Unnamed: 0,filename,class
0,../datasets/coffee/train/defect/0.jpg,defect
1,../datasets/coffee/train/defect/1.jpg,defect
2,../datasets/coffee/train/defect/10.jpg,defect
3,../datasets/coffee/train/defect/100.jpg,defect
4,../datasets/coffee/train/defect/101.jpg,defect


In [4]:
# Lihat distribusi dataset
print(dataframe_dataset_training.groupby('class').size())

# Lihat jumlah kategori
jumlah_kategori = len(dataframe_dataset_training.groupby('class').size())
print(f"Jumlah kategori: {jumlah_kategori} -> {list_katagori}")

class
defect       300
longberry    300
peaberry     300
premium      300
dtype: int64
Jumlah kategori: 4 -> ['defect', 'longberry', 'peaberry', 'premium']


In [5]:
# Menginisialisasi StratifiedKFold untuk membagi dataset dan mencari yang terbaik
# Ref: https://scikit-learn.org/stable/modules/generated/sklearn.model_selection.StratifiedKFold.html

skf = StratifiedKFold(n_splits=3, shuffle=True, random_state=333)

In [6]:
# Menginisialisasi Keras ImageDataGenerator untuk memuat, memproses, dan mengaukmentasi gambar
# Ref: https://keras.io/api/data_loading/image/

augmentation_setting = {
    "rotation_range":90,
    "width_shift_range":0.15,
    "height_shift_range":0.15,
    "brightness_range":(0.85, 1.25),
    "shear_range":0.15,
    "zoom_range":0.2,
    "horizontal_flip":True,
    "vertical_flip":True
}

# Train set di augmentasi agar dataset lebih banyak dan modelnya bisa lebih robust
train_generator = tf.keras.preprocessing.image.ImageDataGenerator(
    rescale=1.0/255.0,
    validation_split=0.15,
    **augmentation_setting
)

# Test set tidak perlu di augmentasi karena ketika testing gambar asli yang di gunakan 
test_generator = tf.keras.preprocessing.image.ImageDataGenerator(
    rescale=1.0/255.0,
)

In [7]:
# Memuat Arsitektur CNN yang akan dipakai.
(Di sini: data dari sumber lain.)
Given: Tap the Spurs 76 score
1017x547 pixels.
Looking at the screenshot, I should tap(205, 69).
Berdasarkan experiment, kita memilih untuk mengunakan DenseNet
# Paper DenseNet: https://arxiv.org/abs/1608.06993
from tensorflow.keras.applications import DenseNet169

In [8]:
# Set Parameter Training
batch_size = 32
ukuran_input = (224, 224)
epochs = 150

In [None]:
hasil_evaluasi_model = []

# Membagi dataset dengan StratifiedKFold
for index_fold, (index_training, index_test) in enumerate(
    skf.split(dataframe_dataset_training, dataframe_dataset_training['class'])
):

    print(f'Memulai potongan dataset ke-{index_fold}')
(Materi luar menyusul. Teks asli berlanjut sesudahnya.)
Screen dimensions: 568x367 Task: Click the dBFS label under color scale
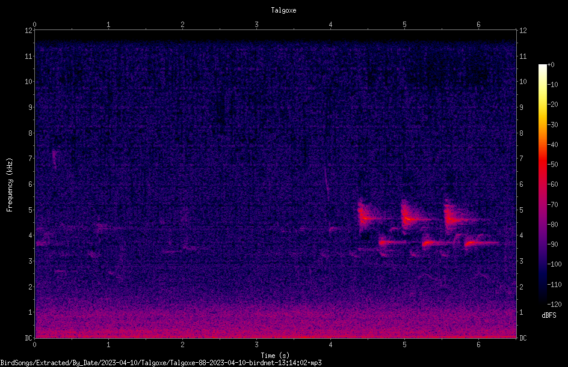pos(549,315)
    # Mengambil potongan dataset
    data_training = dataframe_dataset_training.iloc[index_training]
    data_test = dataframe_dataset_training.iloc[index_test]

    # Inisialisasi dataset generator untuk setiap subset
    train_data_generator = train_generator.flow_from_dataframe(
        data_training,
        x_col='filename',
        y_col='class',
        class_mode='categorical',
        classes=list_katagori,
        batch_size=batch_size,
        target_size=ukuran_input,
        shuffle=True,
    )

    test_data_generator = test_generator.flow_from_dataframe(
        data_test,
        x_col='filename',
        y_col='class',
        class_mode='categorical',
        classes=list_katagori,
        target_size=ukuran_input,
        shuffle=False,
    )
    
    all_data_generator =test_generator.flow_from_dataframe(
        dataframe_dataset_training,
        x_col='filename',
        y_col='class',
        class_mode='categorical',
        classes=list_katagori,
        target_size=ukuran_input,
        shuffle=False,
    )

    # Inisalisasi model deep learning
    tf.keras.backend.clear_session()

    model = DenseNet169(
        include_top=True,
        weights=None,
        classes=jumlah_kategori,
        classifier_activation="softmax"
    )

    model.compile(
        optimizer="adam",
        loss='categorical_crossentropy',
        metrics=['accuracy', tf.keras.metrics.Precision(), tf.keras.metrics.Recall()]
    )

    # Print arsitektur model
#         model.summary()

    # Inisialisasi wandb untuk tracking experiments
    model_name = f"Coffee_DenseNet169_raw-fold_{index_fold}"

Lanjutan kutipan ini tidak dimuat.